The Accounting Standards Board has vowed it will not compromise orPFI. weaken accounting standards to accommodate the government’s private finance initiative.
The ASB this week warned of the dangers of altering the rules to make allowances for the government and stressed it would fight to protect the principle of FRS5, which was introduced to halt an epidemic of financial scams in the 1980s.
‘Our aim is to prevent the re-introduction of dubious off-balance sheet schemes,’ said Sandra Thompson, the ASB’s principal projects director.
‘We will add a bit more guidance to say how FRS5 will apply to PFI. The government will have to choose whether or not it will adopt it, but it has no legal obligation to comply. We are responsible for accounts in the private sector; they will have to follow what our conclusions are.’

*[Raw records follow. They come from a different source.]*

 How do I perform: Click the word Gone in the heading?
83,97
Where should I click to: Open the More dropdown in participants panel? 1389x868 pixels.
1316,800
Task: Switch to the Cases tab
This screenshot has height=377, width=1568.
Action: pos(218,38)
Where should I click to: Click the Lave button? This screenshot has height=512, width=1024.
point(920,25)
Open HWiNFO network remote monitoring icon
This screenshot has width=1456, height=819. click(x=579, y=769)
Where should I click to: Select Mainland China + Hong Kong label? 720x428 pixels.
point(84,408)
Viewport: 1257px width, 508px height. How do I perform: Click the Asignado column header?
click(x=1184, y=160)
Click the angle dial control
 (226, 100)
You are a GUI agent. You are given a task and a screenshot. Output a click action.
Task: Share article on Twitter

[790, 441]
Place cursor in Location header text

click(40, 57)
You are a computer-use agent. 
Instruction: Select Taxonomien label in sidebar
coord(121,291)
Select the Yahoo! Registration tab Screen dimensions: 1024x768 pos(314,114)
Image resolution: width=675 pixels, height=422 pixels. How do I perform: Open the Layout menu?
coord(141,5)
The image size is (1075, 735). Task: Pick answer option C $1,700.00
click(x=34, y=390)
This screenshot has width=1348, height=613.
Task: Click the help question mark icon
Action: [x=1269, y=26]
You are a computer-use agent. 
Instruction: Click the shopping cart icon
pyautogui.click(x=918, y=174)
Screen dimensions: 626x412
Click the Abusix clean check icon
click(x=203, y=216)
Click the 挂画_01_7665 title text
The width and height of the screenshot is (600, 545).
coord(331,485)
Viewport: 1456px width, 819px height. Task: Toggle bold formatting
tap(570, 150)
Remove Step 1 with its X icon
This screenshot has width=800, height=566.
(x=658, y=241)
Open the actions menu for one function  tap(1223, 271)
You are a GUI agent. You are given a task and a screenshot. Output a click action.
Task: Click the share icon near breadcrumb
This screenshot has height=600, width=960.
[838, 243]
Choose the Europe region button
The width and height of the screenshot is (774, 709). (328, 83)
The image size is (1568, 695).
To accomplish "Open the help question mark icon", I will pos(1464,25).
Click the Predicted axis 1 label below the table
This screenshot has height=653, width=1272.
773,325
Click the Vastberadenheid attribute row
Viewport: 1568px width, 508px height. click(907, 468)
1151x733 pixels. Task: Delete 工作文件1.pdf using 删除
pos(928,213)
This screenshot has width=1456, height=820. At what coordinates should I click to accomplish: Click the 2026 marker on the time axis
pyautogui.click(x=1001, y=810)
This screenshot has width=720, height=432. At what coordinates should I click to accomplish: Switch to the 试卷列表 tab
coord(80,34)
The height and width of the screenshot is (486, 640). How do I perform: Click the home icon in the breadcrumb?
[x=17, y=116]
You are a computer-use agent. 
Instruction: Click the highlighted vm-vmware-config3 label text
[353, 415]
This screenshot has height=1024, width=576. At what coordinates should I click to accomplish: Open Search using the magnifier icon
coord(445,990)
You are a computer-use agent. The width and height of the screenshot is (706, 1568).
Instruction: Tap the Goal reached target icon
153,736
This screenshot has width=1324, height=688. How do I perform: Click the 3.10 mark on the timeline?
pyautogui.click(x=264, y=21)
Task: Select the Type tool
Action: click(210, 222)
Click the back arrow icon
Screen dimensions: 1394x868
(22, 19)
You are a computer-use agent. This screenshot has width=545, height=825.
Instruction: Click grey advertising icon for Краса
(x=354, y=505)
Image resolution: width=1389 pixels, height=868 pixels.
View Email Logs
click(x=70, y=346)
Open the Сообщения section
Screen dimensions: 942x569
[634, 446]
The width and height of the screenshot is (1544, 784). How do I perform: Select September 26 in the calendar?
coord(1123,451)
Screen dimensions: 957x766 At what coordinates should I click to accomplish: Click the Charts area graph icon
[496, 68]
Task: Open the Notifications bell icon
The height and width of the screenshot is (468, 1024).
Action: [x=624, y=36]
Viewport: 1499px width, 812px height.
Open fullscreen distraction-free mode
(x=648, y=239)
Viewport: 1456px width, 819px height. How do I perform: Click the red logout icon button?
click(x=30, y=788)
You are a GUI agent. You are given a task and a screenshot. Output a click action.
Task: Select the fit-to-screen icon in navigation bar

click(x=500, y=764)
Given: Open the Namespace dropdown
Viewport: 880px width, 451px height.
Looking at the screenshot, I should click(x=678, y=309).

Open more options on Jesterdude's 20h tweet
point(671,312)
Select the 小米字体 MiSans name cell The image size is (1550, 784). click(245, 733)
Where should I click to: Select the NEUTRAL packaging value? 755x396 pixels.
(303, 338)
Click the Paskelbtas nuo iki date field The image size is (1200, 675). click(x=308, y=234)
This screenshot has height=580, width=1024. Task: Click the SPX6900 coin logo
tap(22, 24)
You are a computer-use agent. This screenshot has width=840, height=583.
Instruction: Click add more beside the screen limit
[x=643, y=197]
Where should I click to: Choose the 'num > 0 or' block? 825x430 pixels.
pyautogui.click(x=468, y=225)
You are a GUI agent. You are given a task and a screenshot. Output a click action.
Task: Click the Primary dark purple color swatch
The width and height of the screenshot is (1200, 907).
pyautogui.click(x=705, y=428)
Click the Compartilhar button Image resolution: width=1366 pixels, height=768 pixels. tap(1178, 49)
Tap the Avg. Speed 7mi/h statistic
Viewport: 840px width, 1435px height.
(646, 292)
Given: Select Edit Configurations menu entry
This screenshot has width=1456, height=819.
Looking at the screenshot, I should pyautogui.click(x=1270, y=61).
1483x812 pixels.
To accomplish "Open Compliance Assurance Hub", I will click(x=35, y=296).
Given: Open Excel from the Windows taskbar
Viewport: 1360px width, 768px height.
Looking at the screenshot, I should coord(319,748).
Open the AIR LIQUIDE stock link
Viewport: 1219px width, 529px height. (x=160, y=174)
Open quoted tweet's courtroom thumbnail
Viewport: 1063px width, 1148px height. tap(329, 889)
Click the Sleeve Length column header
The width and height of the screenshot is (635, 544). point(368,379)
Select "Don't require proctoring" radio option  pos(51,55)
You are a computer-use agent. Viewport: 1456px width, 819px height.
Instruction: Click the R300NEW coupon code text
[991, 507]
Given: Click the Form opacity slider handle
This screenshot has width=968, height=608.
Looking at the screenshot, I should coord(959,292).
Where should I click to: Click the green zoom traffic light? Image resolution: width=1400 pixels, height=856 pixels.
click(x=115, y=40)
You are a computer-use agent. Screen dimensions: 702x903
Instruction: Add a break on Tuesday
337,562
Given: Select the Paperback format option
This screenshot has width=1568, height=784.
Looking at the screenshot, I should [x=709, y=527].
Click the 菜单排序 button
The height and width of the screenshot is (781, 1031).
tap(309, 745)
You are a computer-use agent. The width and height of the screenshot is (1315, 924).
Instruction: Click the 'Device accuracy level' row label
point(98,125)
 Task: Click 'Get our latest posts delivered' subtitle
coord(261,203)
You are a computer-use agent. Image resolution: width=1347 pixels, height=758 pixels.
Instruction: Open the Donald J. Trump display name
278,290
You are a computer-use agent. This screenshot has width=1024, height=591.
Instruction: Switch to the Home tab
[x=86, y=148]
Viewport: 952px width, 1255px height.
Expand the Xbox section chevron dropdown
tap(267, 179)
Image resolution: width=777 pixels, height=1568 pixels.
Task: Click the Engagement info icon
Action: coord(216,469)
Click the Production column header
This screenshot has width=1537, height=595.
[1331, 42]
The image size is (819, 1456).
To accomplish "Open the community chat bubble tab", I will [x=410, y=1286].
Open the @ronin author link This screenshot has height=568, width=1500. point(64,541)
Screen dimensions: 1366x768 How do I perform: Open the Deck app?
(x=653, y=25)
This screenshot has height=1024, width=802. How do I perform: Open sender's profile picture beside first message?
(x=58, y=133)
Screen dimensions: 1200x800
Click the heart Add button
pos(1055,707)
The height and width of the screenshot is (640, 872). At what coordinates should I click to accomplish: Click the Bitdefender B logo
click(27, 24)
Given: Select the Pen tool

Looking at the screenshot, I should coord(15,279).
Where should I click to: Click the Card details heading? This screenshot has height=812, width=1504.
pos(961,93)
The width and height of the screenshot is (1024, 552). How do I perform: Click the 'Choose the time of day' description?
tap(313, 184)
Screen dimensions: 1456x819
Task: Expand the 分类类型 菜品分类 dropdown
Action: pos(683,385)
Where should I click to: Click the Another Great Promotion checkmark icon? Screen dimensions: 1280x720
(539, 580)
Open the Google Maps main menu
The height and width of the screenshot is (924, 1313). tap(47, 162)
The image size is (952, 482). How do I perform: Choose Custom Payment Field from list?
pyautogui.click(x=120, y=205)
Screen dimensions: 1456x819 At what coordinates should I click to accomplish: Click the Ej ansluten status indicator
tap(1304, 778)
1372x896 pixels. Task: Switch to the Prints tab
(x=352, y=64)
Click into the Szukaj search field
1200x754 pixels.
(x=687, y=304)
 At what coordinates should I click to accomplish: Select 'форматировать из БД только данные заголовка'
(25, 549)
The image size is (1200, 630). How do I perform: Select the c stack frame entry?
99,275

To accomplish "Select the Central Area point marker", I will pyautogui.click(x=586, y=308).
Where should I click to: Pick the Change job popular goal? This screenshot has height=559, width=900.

The comments are set to deepen the rift between the ASB and the Treasury over who remains liable for the underlying assets in PFI projects. The government is determined not to let PFI stray into the public sector borrowing requirement, arguing it is purchasing a service rather than a building and the cost should therefore remain off balance sheets.
Arthur Andersen, Deloitte & Touche, Ernst & Young and KPMG are among the firms which have supported the ASB’s guidance in principle.
‘The ASB rules must be robust; anything less would undermine the board’s achievements to date,’ said a KPMG spokesman.
‘The ASB’s standards were put in place for good reason, but firms want to achieve commercial projects through PFI. We sincerely hope a compromise can be reached,’ said Keith Stein, PFI partner at E&Y.
Paymaster General Geoffrey Robinson said he was prepared to ignore the ASB rulings if it threatened to halt PFI and public-private partnerships schemes.
‘The issue is being debated and the results of the consultation document are being looked at. We want the two sectors to work effectively and hope a solution can be found,’ added an ASB spokeswoman.